The 4D Sound System was designed and developed in Amsterdam by Paul Oomen, Salvador Breed, Luc Van Weelden, and Poul Holleman. It comprises 16 columns with omnidirectional speakers at several heights in each column, and the columns spaced around the room in a 12 x 12 x 4m array.

The system is called "4D Sound" because it produces sound in all 3 spatial dimensions, as well as being able to move sounds through the space in time—the 4th dimension.
They have designed Max for Live devices which provide a range of spatial controls within Ableton Live, as well as an accompanying visual 3D model of the space and sounds within it. This allows for an object-based spatial composition/production process, whereby each sound has a shape and position within the 3D space, and can move in any way, or change its size and spatial effects with time.

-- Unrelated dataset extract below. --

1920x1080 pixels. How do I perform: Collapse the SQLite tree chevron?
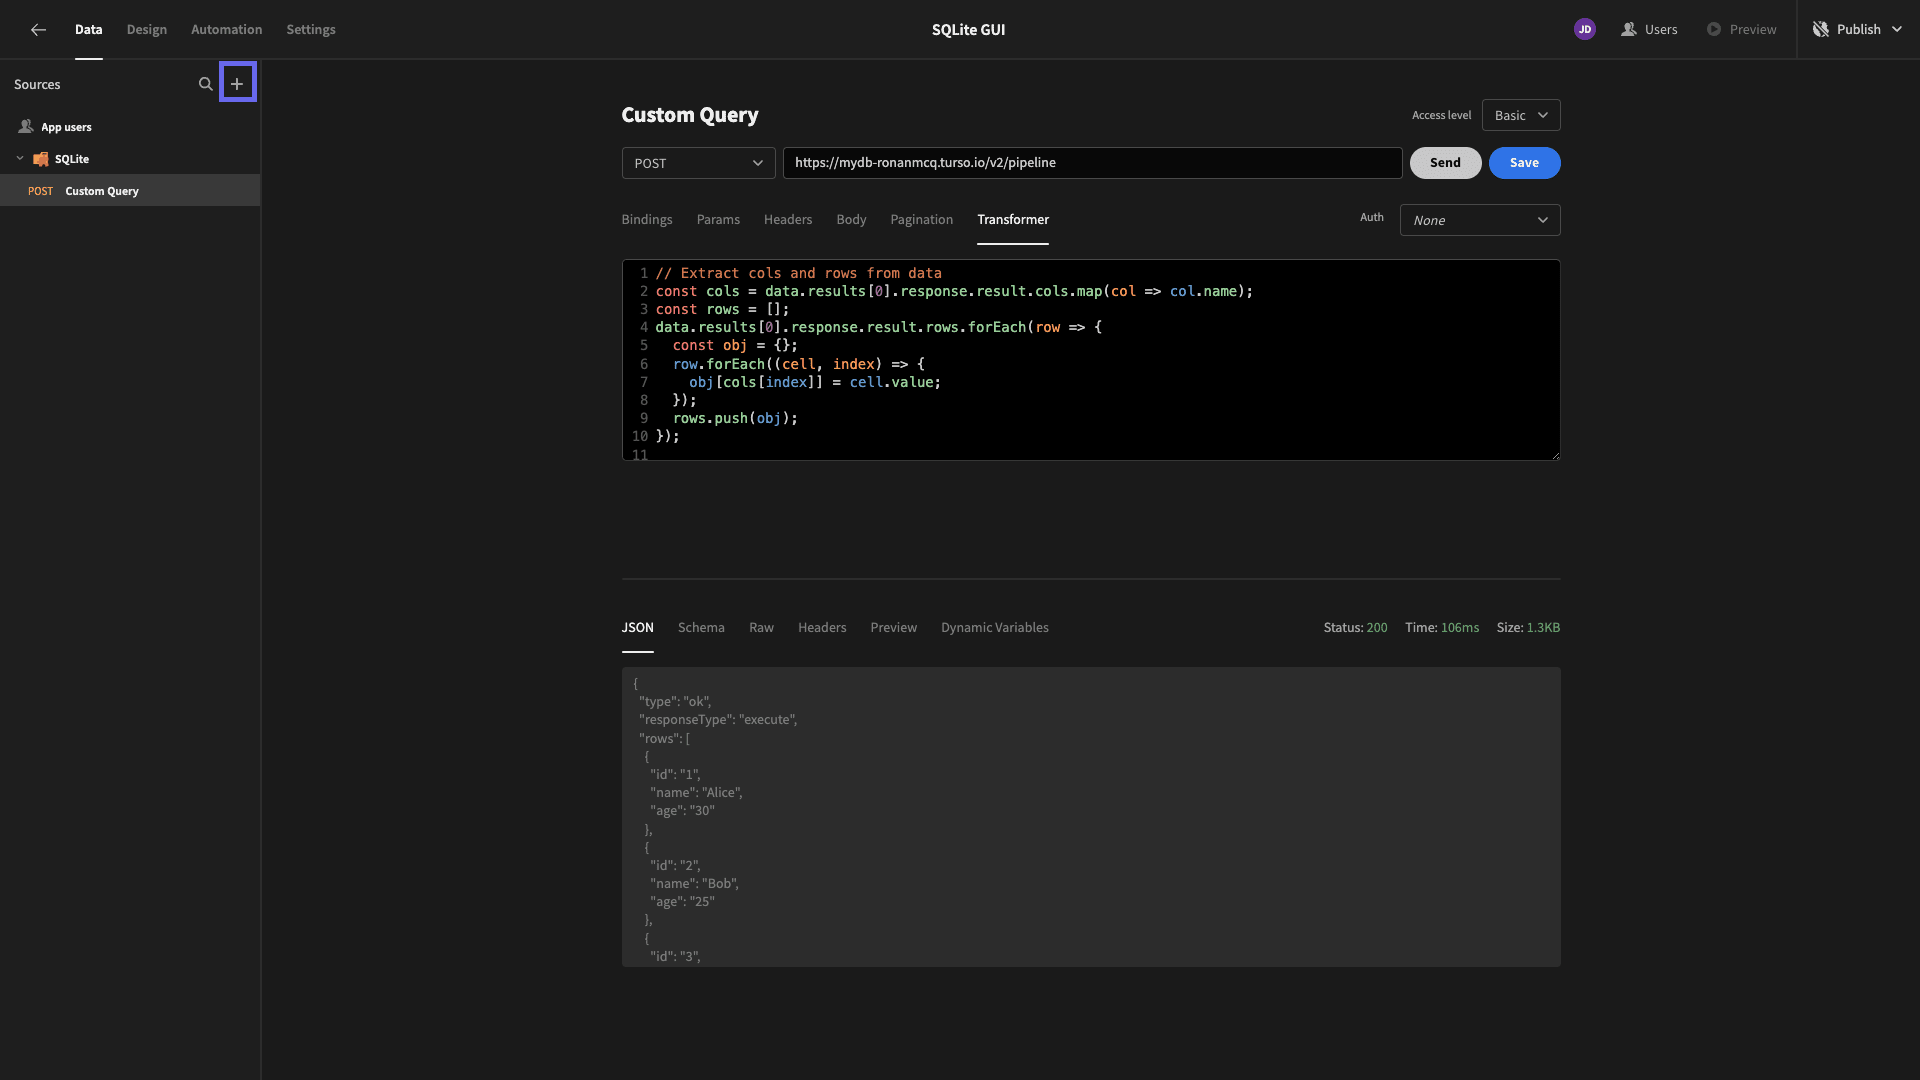pos(20,159)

You work with this space and the objects, rather than thinking about what speaker to drive when, as with my basic home made surround sound set up. It’s a very different way of working, but it opens up huge possibilities, not least because of the amazing host of spatial-specific effects they have designed.

The whole process is depending on using their custom software in Ableton, which allows positional coordinates to be input to each clip title, and midi controller assignments to positions to move things around or control spatial effects. I ran my set by building spatial presets for each different track. I tried to make each piece of music have its own physical identity, and I also experimented with “audio sculptures,” whereby I built from the spatial experience up, making something which primarily conveyed a structure in space, rather than a traditional piece of music.

The really exciting thing about this system is that the sounds do not always seem to come from the speakers, you get clouds of sound source seemingly in the space, which you can walk through or past, because the speakers are everywhere in the space, rather than just on the edges like with other surround sound systems. This means that the experience becomes much more exploratory than with the alternatives, it’s best to walk around and see what you can find in the space.